(INPUT):

********************

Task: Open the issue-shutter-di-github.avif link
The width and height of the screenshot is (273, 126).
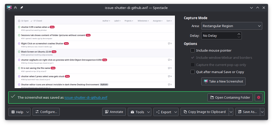Action: pos(86,97)
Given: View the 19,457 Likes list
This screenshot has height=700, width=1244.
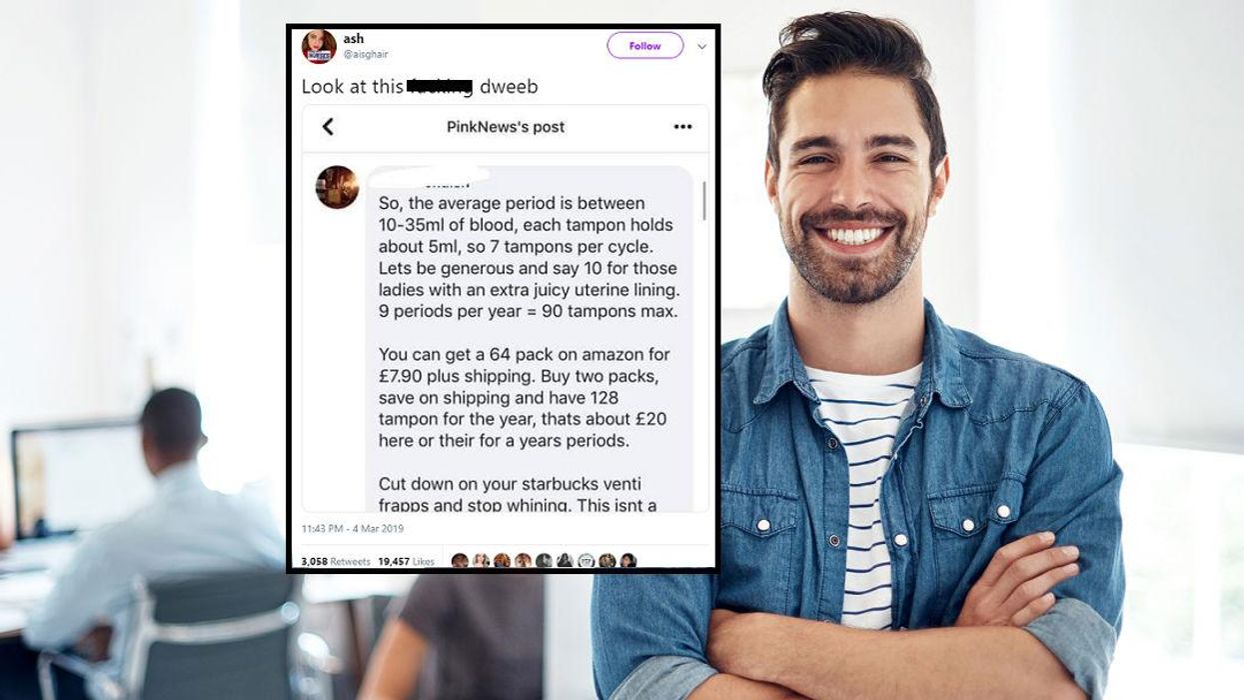Looking at the screenshot, I should pyautogui.click(x=406, y=562).
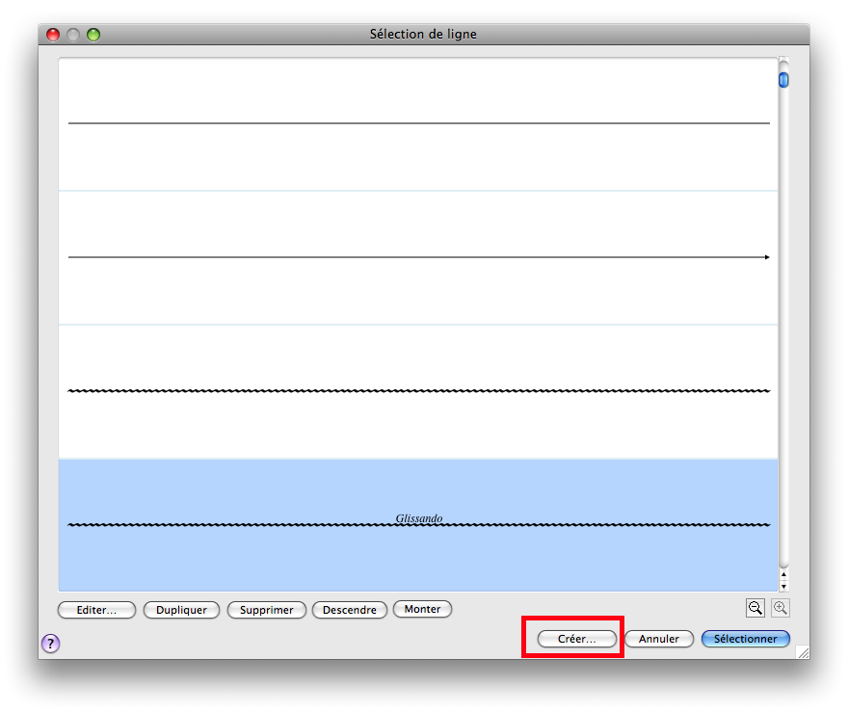Close the Sélection de ligne window
The image size is (848, 712).
(53, 35)
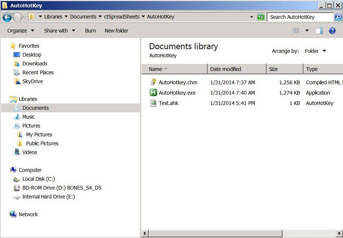Open Local Disk (C:) in navigation pane
This screenshot has height=238, width=343.
38,179

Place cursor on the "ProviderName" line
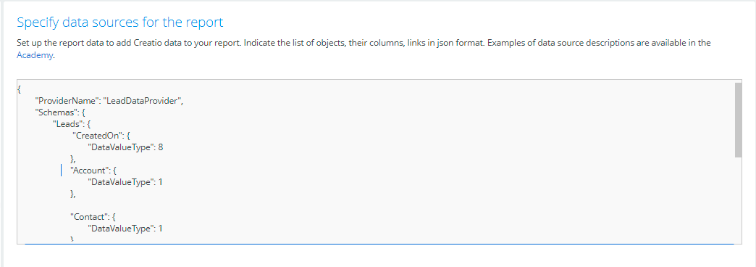click(110, 101)
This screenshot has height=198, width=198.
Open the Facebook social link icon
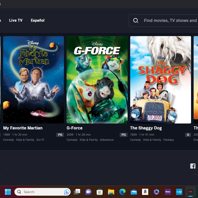tap(193, 166)
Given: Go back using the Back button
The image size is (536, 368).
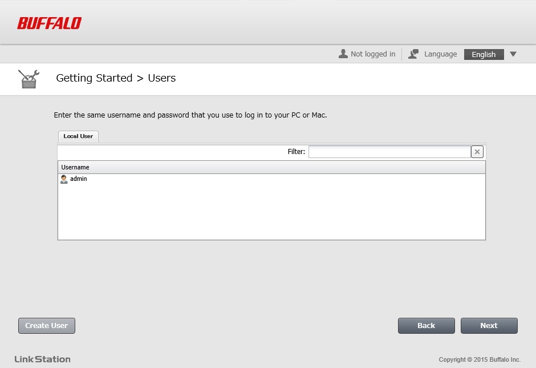Looking at the screenshot, I should tap(426, 326).
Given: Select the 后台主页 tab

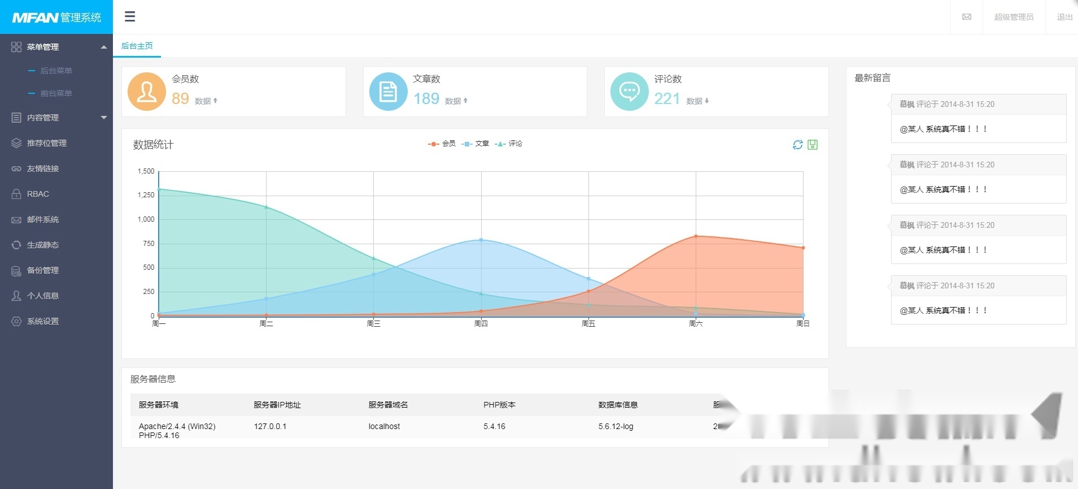Looking at the screenshot, I should (x=137, y=46).
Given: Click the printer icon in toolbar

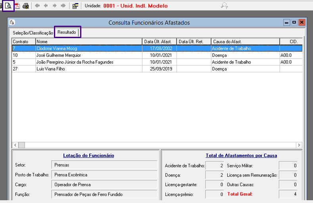Looking at the screenshot, I should tap(26, 6).
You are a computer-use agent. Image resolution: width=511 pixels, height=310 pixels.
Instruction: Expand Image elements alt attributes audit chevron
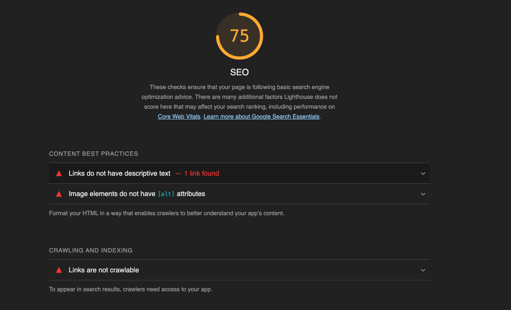pos(423,194)
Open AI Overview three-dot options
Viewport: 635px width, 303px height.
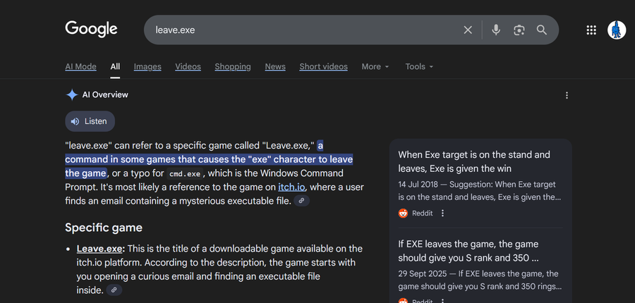567,95
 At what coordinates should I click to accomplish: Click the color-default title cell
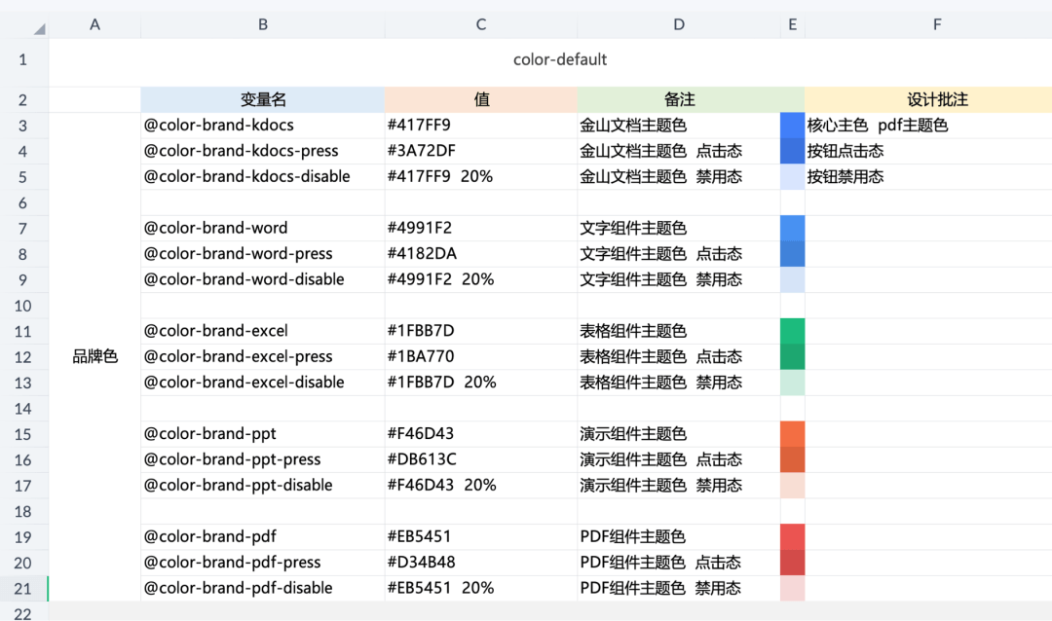click(559, 59)
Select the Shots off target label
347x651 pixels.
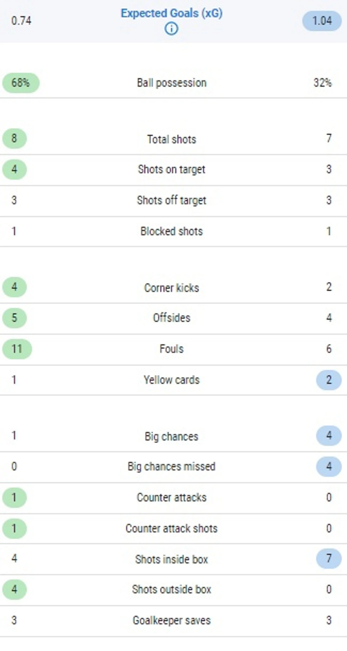point(172,200)
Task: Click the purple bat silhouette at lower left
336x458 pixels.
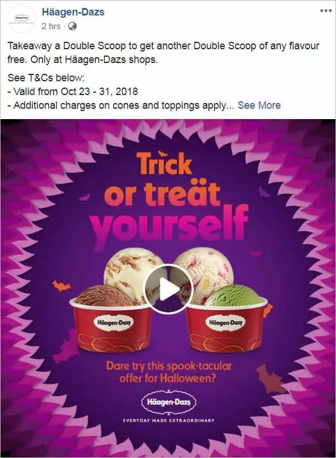Action: (66, 345)
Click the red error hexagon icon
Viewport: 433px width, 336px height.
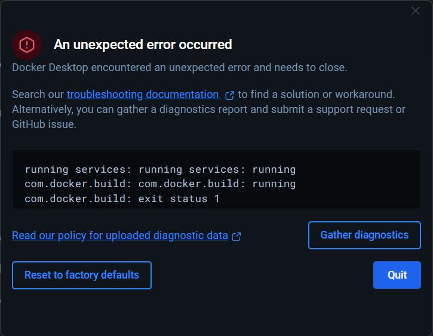click(27, 44)
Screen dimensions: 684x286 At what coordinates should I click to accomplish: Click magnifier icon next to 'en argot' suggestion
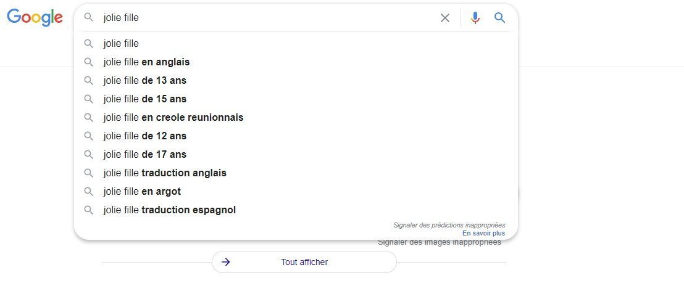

********************

(PROMPT): Could you reproduce the listing above exactly and drop every picture?

(TASK OUTPUT):
Task: Open the issue-shutter-di-github.avif link
The width and height of the screenshot is (273, 126).
Action: pos(86,97)
Given: View the 19,457 Likes list
This screenshot has height=700, width=1244.
Looking at the screenshot, I should pyautogui.click(x=406, y=562).
Close the Sélection de ligne window
The image size is (848, 712).
(53, 35)
Open Local Disk (C:) in navigation pane
This screenshot has height=238, width=343.
38,179

Place cursor on the "ProviderName" line
click(110, 101)
This screenshot has height=198, width=198.
Open the Facebook social link icon
tap(193, 166)
Given: Go back using the Back button
The image size is (536, 368).
Looking at the screenshot, I should tap(426, 326).
Given: Select the 后台主页 tab

Looking at the screenshot, I should (x=137, y=46).
Given: Click the printer icon in toolbar

Looking at the screenshot, I should tap(26, 6).
You are a computer-use agent. Image resolution: width=511 pixels, height=310 pixels.
Instruction: Expand Image elements alt attributes audit chevron
pos(423,194)
Open AI Overview three-dot options
Viewport: 635px width, 303px height.
567,95
 At what coordinates should I click to accomplish: Click the color-default title cell
click(559, 59)
Select the Shots off target label
347x651 pixels.
point(172,200)
Task: Click the purple bat silhouette at lower left
336x458 pixels.
Action: (66, 345)
Click the red error hexagon icon
Viewport: 433px width, 336px height.
click(27, 44)
Screen dimensions: 684x286 At what coordinates should I click to accomplish: Click magnifier icon next to 'en argot' suggestion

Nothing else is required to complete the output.